== SET TASK ==
Edit the stretch of records from the line containing "Click the Fotos, personas" through the line containing "click(710, 53)" by replacing "search field" with "search box" and keeping everything else the same. Return only those lines, without the pictures.
------ RECORDS SUPPLIED
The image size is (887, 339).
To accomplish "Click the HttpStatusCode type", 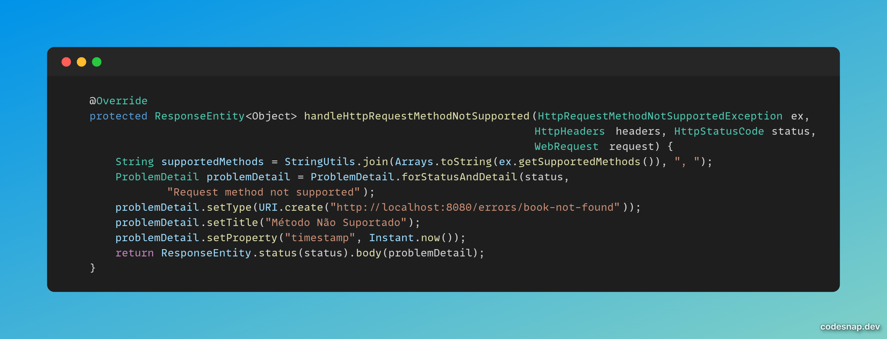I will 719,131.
------------
------ RECORDS SUPPLIED
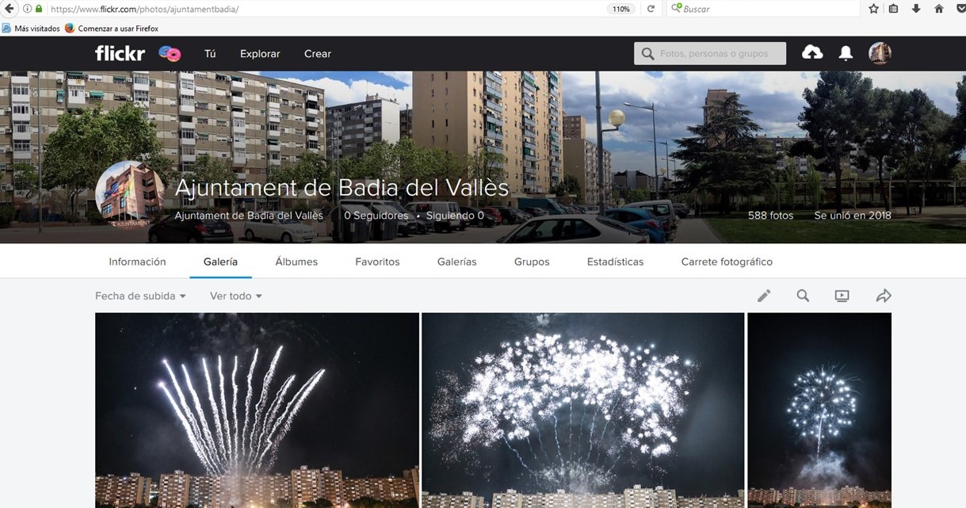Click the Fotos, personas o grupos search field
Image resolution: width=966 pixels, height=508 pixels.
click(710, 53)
------------
------ RECORDS SUPPLIED
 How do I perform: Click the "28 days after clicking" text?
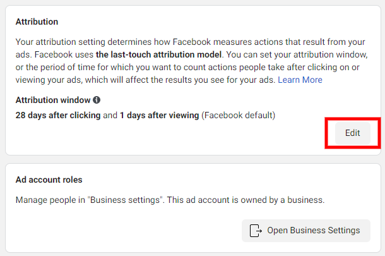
------------
== SOLVED PROBLEM ==
Click the Fotos, personas o grupos search box
Image resolution: width=966 pixels, height=508 pixels.
click(710, 53)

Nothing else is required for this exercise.